Former assistant Asia editor | The New York Times | Class of 1994

Rest assured, Bob Reid would have been proud of the award-winning journalist Martin Fackler grew up to be.

After all, the late, great UI journalism professor had a lot to do with it, Fackler (MS ’94) writes from Tokyo.

“I’ll never forget Bob Reid, who taught introductory reporting when I was a grad student in journalism, freshly arrived on campus and still uncertain whether I really wanted to do this news gathering thing for a career,” says Fackler, who in July 2018 joined Ichigo Asset Management in a strategic communications role after serving as assistant Asia editor for The New York Times.

“Bob was the journalism school’s answer to a drill sergeant, alternately exhorting us forward and berating our clumsier efforts, all while pausing for dramatic effect to sip from an ever-present styrofoam cup of coffee.

“I can still remember the waves of anxiety I experienced in that classroom in the basement of Gregory Hall where Bob forced us to interview perfect strangers, pose tough questions of people in authority and generally leave our comfort zones in order to learn the basic skills of journalism.
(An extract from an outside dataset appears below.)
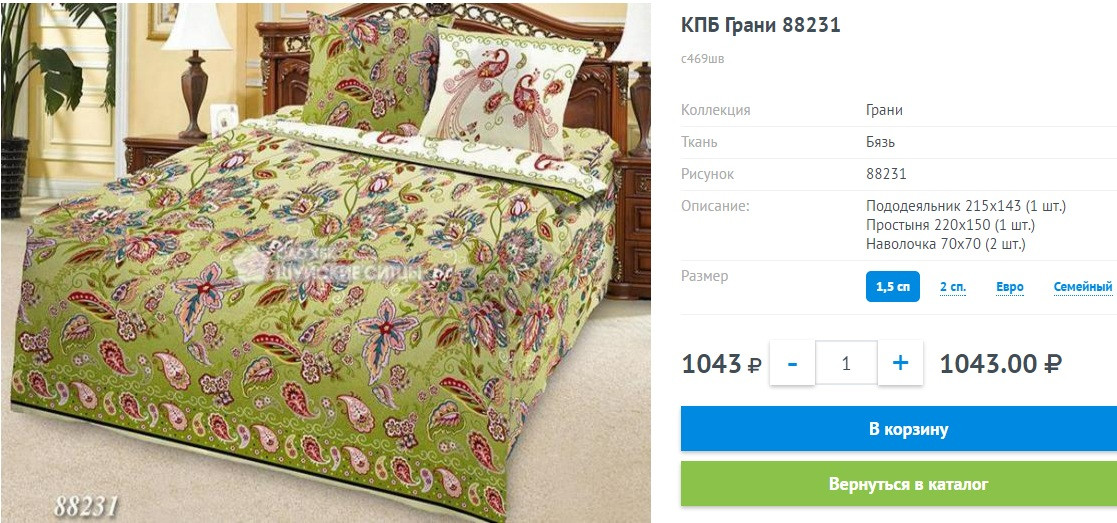Click the product title КПБ Грани 88231
Viewport: 1117px width, 523px height.
(x=761, y=25)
He pushed us hard, but it was a labor of love, preparing us to enter the profession to which he had devoted his life.

“It was clear he knew that he would be doing us no favors by going soft, and he certainly prepared me better for the challenges of journalism than any other professor I ever had.

“It was thus a moment of great sadness for me when, in 2012, I tried to contact him to tell him that I had been named a finalist for the Pulitzer Prize for my team’s investigative reporting on the Fukushima disaster, only to learn he had passed away some years before.

“I never got the chance to thank him properly.”